## SOAL SINGKAT 1
Tentukan apakah pernyataan (a), (b), dan (c) sesuai dengan teks tentang paradigma sosiologi, dengan menjawab ya atau tidak dan mengutip kata-kata penentunya dari teks itu secara persis. (a) KBBI mengartikan paradigma sebagai model atau kerangka berpikir dalam ilmu pengetahuan. (b) Paradigma diartikan sebagai suatu teori ilmiah. (c) George Ritzer membagi sosiologi kontemporer menjadi empat paradigma.
## SOAL SINGKAT 2
Kembalikan semua kata dalam teks tentang paradigma sosiologi mulai dari "Jonathan Turner dan" terus ke bawah hingga "besar dalam sosiologi.", tanpa perubahan sedikit pun.
## SOAL SINGKAT 3
Tolong lanjutkan teks tentang paradigma sosiologi setelah kalimat terakhirnya.

### TEKS SUMBER ###

Langsung ke konten utama

Sosiologi Berparadigma Ganda

Rahayu Wilujeng
Pendidikan Sosiologi A/ 2013
Paradigma dalam Sosiologi

Di dalam Kamus Besar Bahasa Indonesia (KBBI), paradigma diartikan sebagai model atau kerangka berpikir dalam ilmu pengetahuan[1]. Paradigma ini ditentukan dari dua aspek pendukung yakni perspektif intelektual dan perspektif sosial, kedua aspek inilah yang akhirnya membentuk kerangka atau model teoritis dalam kajian ilmiah. Suatu ilmu pengetahuan pada dasarnya selalu memiliki paradigma atau pandangan, namun paradigma tidak diartikan sebagai suatu teori ilmiah atau inti dari pokok pembahasan melainkan pandangan yang berisikan tentang teori-teori ilmiah tersebut. Paradigma bisa didefinisikan oleh suatu pencapaian ilmiah sebagai contoh atau sampel dimana sejumlah kesulitan ilmiah diatur dan dipecahkan dengan menggunakan pelbagai teknik konseptual dan empiris[2]. Dari pengertian tersebut dapat disimpulkan bahwa dalam satu cabang ilmu pengetahuan nampaknya dimungkinkan adanya beberapa paradigma. Paradigma ini digunakan dalam semua ilmu pengetahuan tidak terkecuali dalam ilmu-ilmu sosial.
 Menurut Kuhn, suatu paradigma berfungsi apabila semua anggota komunitas peneliti ilmiah menerima kesamaan antara apa yang lebih dulu secara perceptual merupakan hal-hal yang berbeda dan tidak sama[3]. Dalam mengkaji ilmu pengetahuan sosial dengan dinamika gejala sosialnya yang penuh dengan kemungkinan, sudah barang tentu faktor intelektual tidak dapat dipisahkan dari kekuatan sosial. Salah satu bidang studi sosial yang lekat dengan masyarakat adalah bidang studi sosiologi yang berkembang dan lahir dari pemikiran sosiologis para pendahulunya. Bidang studi Sosiologi ini merupakan contoh ilmu berparadigma ganda, disebut demikian karenakan kelahiran suatu paradigma sosiologi dipengaruhi oleh paradigma pendahulunya.
 Jonathan Turner dan Doyle Johnson, mengategorikan sosiologi kontemporer menjadi fungsionalisme, interaksionisme simbolik, pertukaran sosial, dan konflik. Namun George Ritzer, yang berlandaskan pada konsep paradigma yang dirumuskan Thomas Kuhn, melihat bahwa sosiologi kontemporer terdiri dari paradigma perilaku sosial, definisi sosial, dan fakta sosial. (Samuel, 2012: 92)[4].
Dalam pengkategorian paradigma tersebut, berikut ini dipaparkan tiga paradigma besar dalam sosiologi.

### BAHAN ###

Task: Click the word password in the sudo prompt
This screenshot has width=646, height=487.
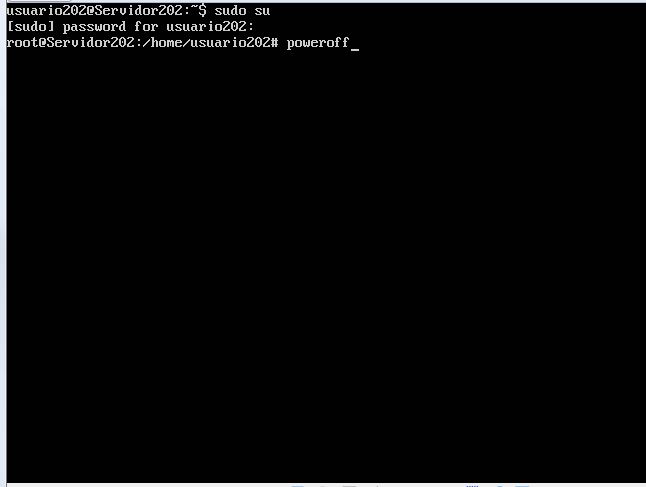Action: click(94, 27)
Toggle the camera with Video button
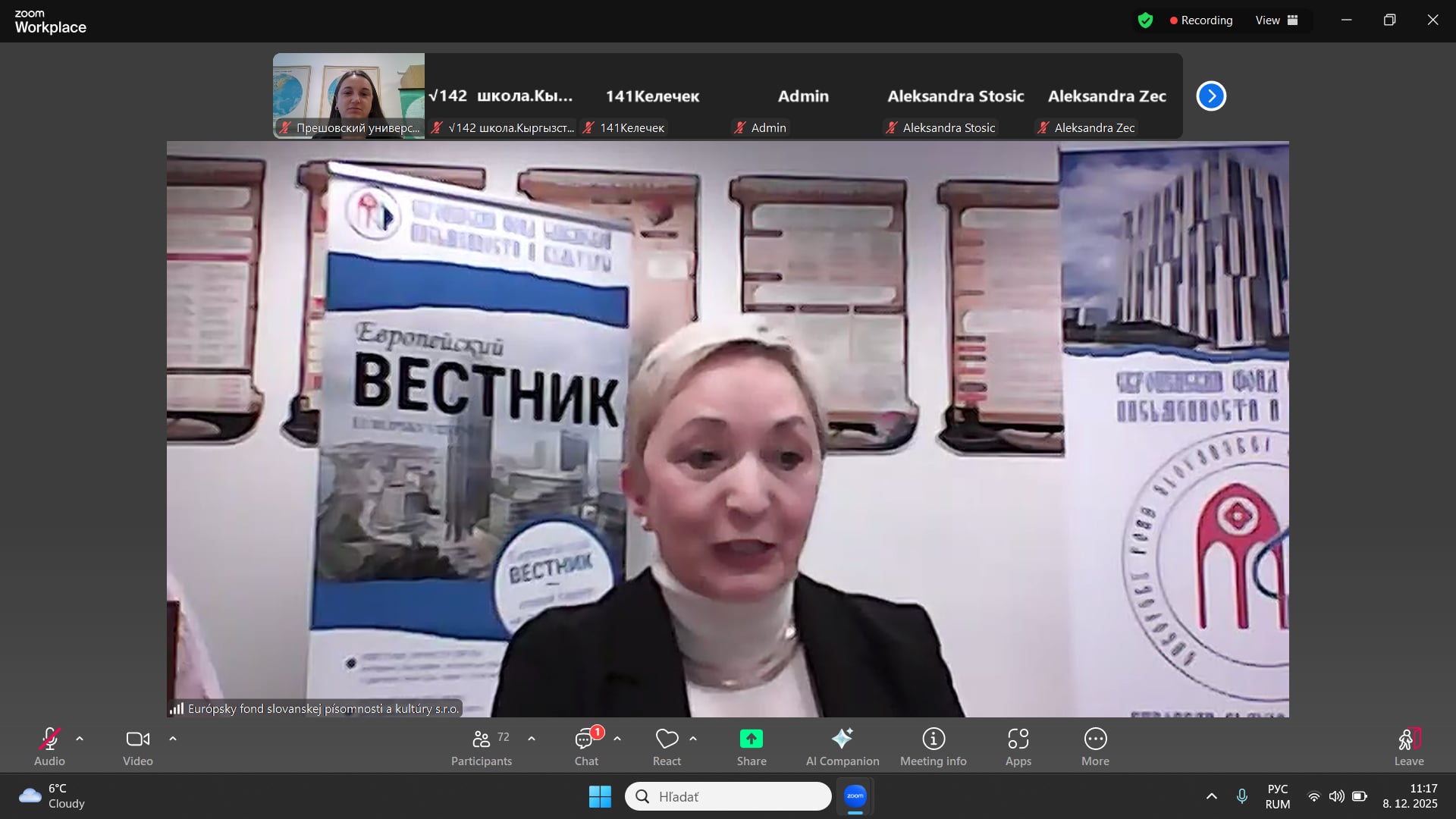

###

## JAWABAN TERTULIS 1
(a) Ya: "paradigma diartikan sebagai model atau kerangka berpikir dalam ilmu pengetahuan"
(b) Tidak: "paradigma tidak diartikan sebagai suatu teori ilmiah atau inti dari pokok pembahasan"
(c) Tidak: "sosiologi kontemporer terdiri dari paradigma perilaku sosial, definisi sosial, dan fakta sosial"

## JAWABAN TERTULIS 2
Jonathan Turner dan Doyle Johnson, mengategorikan sosiologi kontemporer menjadi fungsionalisme, interaksionisme simbolik, pertukaran sosial, dan konflik. Namun George Ritzer, yang berlandaskan pada konsep paradigma yang dirumuskan Thomas Kuhn, melihat bahwa sosiologi kontemporer terdiri dari paradigma perilaku sosial, definisi sosial, dan fakta sosial. (Samuel, 2012: 92)[4].
Dalam pengkategorian paradigma tersebut, berikut ini dipaparkan tiga paradigma besar dalam sosiologi.

## JAWABAN TERTULIS 3
1. Paradigma Fakta Sosial
Awal munculnya paradigma ini dipelopori oleh seorang pemikir asal Perancis bernama Emile Durkheim, dimana ia melihat filsafat sebagai ancaman karena menurutnya dua orang tokoh sosiologi dominan yakni Comte dan Spencer dalam pandangannya lebih bersifat filosofis daripada sosiologis. Fakta sosial inilah yang menjadi pokok persoalan penyelidikan sosiologi. Fakta sosial dinyatakan oleh Emile Durkheim sebagai barang sesuatu (Thing) yang berbeda dengan ide. Barang sesuatu menjadi objek penyelidikan dari seluruh ilmu pengetahuan. Barang yang dimaksud tidak dapat dipahami melalui kegiatan mental murni (spekulatif). Tetapi untuk memahaminya diperlukan penyusunan data riil diluar pemikiran manusia.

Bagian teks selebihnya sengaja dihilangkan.